With younger kids, Antidote is a really easy game of deduction and elimination. Even though the game is aimed at 13-years and older, it can be picked up fairly quickly by kids as young as 6-years old. To be honest, it is absolutely hilarious when you take a positive laughing attitude as you watch everyone die (figuratively speaking). This coming from the person who has died the most frequently.

However, for teens, this game can be quite dastardly. EG Sinister (our 14-year-old) takes great pleasure in leading us astray. He will go out of his way to collect multiple cards so as to purposely trick me into a false sense of safety. He also likes to tease, torment, and be downright theatrical with his cards. While the younger kids will be able to manage the card management, they are not as comfortable with the treachery. This is not a character flaw of the teen; it is another way teens like to test boundaries and tabletop games is a perfectly safe environment to do so.
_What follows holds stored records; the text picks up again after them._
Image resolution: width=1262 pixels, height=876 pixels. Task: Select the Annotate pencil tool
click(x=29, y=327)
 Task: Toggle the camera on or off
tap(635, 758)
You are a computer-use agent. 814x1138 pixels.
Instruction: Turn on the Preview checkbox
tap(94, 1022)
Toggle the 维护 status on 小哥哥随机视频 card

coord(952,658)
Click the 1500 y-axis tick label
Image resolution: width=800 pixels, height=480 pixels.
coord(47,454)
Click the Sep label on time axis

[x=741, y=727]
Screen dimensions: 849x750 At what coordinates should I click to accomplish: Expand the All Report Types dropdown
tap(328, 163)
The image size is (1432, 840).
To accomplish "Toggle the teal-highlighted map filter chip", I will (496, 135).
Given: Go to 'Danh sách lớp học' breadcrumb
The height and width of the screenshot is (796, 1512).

With the right audience. In fact, it is great to have a few games on hand for the teenager to flex his teen-muscles, so to speak. So often, we are busy trying to find games to be either family-friendly for the younger kids or high-level maturity/gameplay for us older adults. It’s important to remember our teen-geeklings, often feeling a little out of orbit already with the wonderful world of the teen years.